Across the records that follow, give the number of lines containing the word "input" and nothing else.

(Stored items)
--

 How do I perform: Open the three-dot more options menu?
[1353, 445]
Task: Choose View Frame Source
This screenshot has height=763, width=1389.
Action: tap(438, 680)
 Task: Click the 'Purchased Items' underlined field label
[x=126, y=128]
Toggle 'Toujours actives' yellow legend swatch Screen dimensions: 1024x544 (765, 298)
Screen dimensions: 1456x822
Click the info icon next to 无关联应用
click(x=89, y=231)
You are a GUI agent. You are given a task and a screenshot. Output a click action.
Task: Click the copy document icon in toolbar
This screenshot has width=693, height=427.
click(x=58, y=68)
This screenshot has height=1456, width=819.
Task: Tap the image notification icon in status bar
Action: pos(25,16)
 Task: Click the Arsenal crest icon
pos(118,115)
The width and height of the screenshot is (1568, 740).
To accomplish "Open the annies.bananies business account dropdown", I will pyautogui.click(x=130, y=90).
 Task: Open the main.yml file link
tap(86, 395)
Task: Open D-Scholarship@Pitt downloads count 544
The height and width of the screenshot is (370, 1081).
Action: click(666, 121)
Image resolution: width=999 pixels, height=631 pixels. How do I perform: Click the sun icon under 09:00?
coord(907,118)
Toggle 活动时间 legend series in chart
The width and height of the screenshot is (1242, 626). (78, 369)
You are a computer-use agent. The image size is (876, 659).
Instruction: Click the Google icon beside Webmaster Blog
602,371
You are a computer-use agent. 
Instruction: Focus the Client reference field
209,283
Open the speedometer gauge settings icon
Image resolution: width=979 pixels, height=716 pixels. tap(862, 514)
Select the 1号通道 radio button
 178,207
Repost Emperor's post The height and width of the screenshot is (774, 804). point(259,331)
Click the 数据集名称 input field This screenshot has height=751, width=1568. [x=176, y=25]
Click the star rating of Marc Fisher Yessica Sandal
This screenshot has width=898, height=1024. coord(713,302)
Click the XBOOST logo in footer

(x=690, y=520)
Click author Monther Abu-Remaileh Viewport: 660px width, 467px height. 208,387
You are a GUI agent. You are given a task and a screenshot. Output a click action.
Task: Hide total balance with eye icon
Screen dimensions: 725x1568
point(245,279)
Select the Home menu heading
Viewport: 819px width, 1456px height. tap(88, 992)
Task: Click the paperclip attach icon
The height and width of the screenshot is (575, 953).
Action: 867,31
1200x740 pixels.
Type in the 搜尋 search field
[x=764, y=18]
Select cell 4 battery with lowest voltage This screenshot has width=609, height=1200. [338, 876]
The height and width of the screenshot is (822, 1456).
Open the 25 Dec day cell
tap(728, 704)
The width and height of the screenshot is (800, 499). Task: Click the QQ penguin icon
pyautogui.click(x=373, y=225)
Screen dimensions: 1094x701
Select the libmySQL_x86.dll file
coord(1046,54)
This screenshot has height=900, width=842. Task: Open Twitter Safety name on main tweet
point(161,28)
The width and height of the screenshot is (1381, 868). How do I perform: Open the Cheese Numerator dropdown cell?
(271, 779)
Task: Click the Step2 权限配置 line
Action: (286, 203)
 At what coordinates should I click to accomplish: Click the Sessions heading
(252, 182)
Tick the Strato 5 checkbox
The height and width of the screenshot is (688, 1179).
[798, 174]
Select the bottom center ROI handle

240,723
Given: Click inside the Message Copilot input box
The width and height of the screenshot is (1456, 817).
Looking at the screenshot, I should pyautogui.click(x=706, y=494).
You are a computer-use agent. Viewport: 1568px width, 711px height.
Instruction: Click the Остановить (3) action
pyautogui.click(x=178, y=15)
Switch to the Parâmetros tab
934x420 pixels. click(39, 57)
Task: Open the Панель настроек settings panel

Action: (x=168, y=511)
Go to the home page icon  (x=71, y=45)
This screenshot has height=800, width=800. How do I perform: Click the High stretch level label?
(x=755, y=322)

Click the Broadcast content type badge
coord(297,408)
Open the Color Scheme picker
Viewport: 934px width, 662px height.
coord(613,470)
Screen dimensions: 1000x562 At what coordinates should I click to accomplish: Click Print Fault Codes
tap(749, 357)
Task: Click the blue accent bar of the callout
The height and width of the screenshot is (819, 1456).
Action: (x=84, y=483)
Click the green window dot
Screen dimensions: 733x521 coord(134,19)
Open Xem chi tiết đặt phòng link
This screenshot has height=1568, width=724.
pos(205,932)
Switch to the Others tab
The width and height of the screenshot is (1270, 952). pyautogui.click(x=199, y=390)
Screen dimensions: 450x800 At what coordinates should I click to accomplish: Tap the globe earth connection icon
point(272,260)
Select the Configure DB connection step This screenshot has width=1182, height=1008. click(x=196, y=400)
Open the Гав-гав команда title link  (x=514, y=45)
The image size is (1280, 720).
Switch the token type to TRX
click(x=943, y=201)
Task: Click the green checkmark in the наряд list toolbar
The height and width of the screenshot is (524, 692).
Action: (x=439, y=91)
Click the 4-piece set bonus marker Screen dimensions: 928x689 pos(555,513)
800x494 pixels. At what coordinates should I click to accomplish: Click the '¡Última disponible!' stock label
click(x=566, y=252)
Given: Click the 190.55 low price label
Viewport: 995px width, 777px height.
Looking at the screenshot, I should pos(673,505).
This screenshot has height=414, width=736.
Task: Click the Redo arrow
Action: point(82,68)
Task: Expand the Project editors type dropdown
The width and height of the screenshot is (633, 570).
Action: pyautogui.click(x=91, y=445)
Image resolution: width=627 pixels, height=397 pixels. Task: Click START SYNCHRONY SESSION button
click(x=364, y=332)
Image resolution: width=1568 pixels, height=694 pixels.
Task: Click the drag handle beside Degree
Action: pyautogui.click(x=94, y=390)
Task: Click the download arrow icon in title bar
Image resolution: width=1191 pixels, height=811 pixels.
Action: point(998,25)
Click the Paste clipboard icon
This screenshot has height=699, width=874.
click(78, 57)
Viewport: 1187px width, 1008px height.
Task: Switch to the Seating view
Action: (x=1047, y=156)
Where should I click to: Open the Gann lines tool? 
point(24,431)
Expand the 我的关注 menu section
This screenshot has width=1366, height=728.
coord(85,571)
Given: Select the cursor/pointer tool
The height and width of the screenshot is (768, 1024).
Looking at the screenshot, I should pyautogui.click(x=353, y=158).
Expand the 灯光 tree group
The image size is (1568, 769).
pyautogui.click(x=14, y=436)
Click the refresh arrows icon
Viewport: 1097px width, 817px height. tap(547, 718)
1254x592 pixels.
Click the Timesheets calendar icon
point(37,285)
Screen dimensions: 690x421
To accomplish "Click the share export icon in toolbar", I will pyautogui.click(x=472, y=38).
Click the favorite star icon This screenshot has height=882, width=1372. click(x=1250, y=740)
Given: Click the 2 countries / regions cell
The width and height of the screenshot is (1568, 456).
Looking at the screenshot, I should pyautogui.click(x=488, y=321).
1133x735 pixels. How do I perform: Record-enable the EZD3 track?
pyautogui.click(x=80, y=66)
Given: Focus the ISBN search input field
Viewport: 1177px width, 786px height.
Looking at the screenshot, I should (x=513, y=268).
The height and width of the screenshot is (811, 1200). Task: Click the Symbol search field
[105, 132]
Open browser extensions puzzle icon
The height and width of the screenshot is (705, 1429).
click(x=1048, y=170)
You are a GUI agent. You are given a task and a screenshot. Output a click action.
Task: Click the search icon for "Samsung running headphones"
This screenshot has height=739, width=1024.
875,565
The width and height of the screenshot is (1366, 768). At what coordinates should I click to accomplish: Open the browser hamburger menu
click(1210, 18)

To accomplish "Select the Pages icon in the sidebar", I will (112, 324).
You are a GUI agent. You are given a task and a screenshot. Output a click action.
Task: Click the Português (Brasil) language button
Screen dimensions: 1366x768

--

## ANSWER BELOW
3